My boss sent someone off to the archives, coming back with a dusty, bent 5¼” floppy disk. The file system on the disk was some Apple format that we all considered archaic even then, and once we found a way to extract the data from the disk, found an indecipherable binary file.

Making matters worse, nobody could remember what application they used to write the documentation almost twenty years prior. The documentation, then, was completely inaccessible, leaving us without viable documentation beyond our own knowledge of the software.

A Longer Story

As I mentioned above, I taught—college graduate courses—for about fifteen years. Because my first class split the students between two facilities with a video link, I settled on a process of producing a complete set of notes to refer to when I would inevitably lose track of where I was in the lecture, a sparser outline to distribute to help students keep track of where we should be, and a presentation to show on one screen that mostly followed the outline.

I initially wrote these in whatever version of WordPerfect that I had at the time, which most of the school also used.

Eventually, WordPerfect fell out of favor. The school no longer had copies, so I started importing the WordPerfect files into Microsoft Word every week. That worked, but the conversions had enough flaws that I needed to manually review every lecture to fix the layout. Not wanting to go through that every year, I quickly just converted all the files to Word’s (old) format.

A couple of years later, I moved to OpenOffice.org at home. Learning my lesson about the tedious imports, I installed the software on the computer at my office at school, and converted everything for the second time, this time learning to use features like styles.

The school’s IT department decided to ban user-installed software on the office computers, meaning that I needed to import everything back into Microsoft Word. Word and the OpenOffice family didn’t understand each other’s styles, making this tedious, and meaning that I needed to convert everything back to Microsoft Word’s format.

I’m probably missing a couple of transitions, but you get my point. But then, I started moving my home computers to Linux, which caused new problems…

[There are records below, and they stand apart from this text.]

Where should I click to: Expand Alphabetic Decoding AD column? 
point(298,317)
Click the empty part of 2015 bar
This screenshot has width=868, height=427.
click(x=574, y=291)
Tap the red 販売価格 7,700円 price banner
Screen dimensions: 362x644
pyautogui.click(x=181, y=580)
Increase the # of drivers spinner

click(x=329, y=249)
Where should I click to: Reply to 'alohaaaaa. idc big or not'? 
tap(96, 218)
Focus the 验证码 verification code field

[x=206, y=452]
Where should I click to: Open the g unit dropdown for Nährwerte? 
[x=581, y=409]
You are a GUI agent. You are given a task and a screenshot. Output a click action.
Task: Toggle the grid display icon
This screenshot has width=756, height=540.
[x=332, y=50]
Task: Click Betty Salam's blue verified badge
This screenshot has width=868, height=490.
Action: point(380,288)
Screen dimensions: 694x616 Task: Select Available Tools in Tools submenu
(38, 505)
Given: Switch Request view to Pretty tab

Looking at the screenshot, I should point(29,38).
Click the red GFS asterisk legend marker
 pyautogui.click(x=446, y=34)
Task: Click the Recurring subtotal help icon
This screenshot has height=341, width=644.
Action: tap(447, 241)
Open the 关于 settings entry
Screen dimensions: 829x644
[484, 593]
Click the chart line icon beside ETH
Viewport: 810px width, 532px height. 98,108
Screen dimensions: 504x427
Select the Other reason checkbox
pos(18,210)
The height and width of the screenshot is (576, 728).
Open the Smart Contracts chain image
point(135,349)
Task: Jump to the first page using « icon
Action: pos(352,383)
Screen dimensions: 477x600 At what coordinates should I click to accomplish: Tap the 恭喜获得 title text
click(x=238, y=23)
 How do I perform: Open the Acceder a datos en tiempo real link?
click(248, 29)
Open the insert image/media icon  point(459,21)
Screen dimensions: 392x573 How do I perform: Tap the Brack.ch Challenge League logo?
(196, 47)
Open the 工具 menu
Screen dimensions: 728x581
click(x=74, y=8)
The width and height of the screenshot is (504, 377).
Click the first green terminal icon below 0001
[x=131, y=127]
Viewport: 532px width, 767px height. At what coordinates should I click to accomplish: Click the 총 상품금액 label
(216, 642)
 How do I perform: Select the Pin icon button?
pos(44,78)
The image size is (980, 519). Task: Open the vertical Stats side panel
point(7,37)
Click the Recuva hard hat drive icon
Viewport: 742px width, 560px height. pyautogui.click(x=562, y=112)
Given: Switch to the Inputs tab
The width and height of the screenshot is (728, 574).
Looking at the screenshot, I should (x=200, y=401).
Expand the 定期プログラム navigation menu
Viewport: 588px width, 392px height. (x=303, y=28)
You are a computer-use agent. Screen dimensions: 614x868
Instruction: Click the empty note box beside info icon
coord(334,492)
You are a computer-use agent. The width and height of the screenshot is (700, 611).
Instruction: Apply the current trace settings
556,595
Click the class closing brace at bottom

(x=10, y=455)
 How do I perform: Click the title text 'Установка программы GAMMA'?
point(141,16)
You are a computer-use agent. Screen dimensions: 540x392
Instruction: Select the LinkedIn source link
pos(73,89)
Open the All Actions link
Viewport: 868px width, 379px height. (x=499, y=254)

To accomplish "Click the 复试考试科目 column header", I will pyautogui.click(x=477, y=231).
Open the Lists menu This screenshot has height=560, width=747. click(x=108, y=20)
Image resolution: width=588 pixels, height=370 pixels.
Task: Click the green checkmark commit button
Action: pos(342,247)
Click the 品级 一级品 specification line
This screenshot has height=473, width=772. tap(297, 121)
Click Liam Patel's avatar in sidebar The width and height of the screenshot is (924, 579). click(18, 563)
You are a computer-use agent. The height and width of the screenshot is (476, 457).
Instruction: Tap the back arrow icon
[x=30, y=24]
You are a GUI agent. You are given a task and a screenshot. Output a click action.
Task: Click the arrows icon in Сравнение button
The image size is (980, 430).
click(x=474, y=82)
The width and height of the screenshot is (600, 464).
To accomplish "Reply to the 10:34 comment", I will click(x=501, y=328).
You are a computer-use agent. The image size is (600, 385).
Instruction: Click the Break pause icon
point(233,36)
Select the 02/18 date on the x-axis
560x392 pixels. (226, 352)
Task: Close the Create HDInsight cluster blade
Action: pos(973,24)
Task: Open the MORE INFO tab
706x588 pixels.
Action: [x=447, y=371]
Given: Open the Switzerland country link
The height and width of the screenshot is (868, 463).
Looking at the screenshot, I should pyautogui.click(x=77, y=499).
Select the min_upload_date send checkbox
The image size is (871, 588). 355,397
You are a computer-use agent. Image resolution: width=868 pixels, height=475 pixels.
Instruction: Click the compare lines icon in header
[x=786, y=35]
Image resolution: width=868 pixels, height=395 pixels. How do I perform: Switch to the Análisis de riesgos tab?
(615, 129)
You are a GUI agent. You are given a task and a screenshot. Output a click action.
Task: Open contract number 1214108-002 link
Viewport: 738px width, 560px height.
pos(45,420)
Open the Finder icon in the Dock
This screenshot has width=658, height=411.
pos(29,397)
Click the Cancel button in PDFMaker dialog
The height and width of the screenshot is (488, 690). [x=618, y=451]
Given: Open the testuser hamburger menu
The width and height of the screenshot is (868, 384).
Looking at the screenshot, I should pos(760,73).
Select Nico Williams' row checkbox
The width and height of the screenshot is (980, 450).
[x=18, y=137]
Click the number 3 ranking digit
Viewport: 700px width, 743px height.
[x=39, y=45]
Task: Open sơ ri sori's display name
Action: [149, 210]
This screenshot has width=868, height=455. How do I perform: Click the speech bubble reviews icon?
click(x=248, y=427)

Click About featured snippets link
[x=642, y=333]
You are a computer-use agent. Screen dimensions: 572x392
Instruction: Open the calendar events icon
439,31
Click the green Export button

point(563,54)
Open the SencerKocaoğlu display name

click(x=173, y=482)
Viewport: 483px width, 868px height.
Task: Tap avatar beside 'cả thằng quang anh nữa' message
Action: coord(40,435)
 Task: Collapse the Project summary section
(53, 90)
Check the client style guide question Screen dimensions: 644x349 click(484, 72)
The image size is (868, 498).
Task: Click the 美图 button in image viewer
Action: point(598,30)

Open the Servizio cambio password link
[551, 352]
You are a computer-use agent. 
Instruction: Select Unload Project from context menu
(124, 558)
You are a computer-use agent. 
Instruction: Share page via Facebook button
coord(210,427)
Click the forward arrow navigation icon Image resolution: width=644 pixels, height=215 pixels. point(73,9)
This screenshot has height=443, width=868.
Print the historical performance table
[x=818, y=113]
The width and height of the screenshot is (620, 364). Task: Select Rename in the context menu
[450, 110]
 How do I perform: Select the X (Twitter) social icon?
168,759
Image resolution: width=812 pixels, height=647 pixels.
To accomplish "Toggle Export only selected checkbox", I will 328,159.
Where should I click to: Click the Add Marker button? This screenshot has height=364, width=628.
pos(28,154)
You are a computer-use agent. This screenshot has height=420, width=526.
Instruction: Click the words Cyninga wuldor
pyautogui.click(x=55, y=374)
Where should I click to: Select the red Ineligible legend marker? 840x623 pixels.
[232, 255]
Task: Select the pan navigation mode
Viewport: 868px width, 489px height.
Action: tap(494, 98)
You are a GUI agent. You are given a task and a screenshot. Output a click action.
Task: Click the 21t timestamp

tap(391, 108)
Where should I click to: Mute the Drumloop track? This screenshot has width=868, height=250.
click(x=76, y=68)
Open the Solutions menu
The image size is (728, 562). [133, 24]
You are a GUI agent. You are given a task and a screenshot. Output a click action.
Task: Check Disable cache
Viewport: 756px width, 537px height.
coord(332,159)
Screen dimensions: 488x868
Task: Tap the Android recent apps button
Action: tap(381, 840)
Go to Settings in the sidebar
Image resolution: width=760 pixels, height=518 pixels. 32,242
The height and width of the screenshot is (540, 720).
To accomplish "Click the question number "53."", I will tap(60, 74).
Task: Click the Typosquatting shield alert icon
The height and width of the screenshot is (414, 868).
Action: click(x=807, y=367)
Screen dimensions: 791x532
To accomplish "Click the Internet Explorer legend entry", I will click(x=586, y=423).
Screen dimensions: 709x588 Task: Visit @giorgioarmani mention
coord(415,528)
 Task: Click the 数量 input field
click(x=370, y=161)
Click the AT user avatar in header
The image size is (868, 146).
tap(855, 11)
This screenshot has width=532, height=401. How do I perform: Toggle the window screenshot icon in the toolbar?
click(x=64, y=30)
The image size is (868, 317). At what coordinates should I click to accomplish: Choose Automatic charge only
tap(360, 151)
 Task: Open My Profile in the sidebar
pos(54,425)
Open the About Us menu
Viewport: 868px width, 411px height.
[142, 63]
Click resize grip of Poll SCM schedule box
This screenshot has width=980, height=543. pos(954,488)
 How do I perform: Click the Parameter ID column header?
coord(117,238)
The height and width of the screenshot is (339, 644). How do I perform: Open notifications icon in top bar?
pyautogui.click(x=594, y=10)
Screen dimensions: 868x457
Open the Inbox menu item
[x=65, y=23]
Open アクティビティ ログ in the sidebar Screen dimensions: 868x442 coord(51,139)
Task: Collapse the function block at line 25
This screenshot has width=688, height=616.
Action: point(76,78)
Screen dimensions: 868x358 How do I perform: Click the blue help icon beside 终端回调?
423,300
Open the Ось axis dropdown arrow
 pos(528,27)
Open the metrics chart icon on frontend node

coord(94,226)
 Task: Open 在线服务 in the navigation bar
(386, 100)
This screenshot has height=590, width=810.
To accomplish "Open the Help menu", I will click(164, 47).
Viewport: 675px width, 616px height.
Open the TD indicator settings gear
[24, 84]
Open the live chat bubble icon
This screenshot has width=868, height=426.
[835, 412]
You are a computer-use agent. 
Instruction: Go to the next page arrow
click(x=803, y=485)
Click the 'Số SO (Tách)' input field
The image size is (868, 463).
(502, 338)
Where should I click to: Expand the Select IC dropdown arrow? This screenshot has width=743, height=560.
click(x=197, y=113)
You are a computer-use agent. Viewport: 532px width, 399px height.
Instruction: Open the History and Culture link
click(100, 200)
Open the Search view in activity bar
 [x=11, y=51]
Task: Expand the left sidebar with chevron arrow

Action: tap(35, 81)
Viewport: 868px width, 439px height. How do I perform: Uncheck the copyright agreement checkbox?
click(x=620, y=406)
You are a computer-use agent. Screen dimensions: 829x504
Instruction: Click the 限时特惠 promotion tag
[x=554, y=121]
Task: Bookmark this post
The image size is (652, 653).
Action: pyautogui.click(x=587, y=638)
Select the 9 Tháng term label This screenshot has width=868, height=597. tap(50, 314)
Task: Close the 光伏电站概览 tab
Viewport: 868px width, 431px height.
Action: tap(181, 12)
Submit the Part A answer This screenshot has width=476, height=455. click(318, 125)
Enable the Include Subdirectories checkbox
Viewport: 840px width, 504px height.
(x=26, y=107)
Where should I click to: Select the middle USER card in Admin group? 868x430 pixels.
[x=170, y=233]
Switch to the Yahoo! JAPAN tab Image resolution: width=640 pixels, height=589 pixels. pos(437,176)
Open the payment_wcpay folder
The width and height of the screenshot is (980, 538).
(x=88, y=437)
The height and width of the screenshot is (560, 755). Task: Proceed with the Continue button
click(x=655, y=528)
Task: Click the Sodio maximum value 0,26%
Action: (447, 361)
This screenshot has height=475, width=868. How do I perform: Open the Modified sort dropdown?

Text Is King…or at Least in the Royal Family

My solution for my lecture notes—not as useful as I would have liked, since the school closed a couple of years later, but still worth the effort—was to convert them to Markdown, adding a macro package to generate multiple versions of each document from the single source. Rather than waste time at the last minute with any word processor, I generated PDF files, ready to print.

Since then, I have used text-adjacent formats for everything new, and slowly converted anything that I need to hunt for, if it turns up in a different format.

Here’s a quick tour of why I prefer formats designed around (mostly) just having text to read.

Importing

The most useful aspect of plain text revolves around how it stores and compresses well, when that’s important. Because we know how to store text, other applications can manage revisions of notes like code—I highly recommend putting notes in version control, by the way, so that you never lose anything, even when you delete it—compress into archives, or add to some application’s database when that application provides some useful functionality.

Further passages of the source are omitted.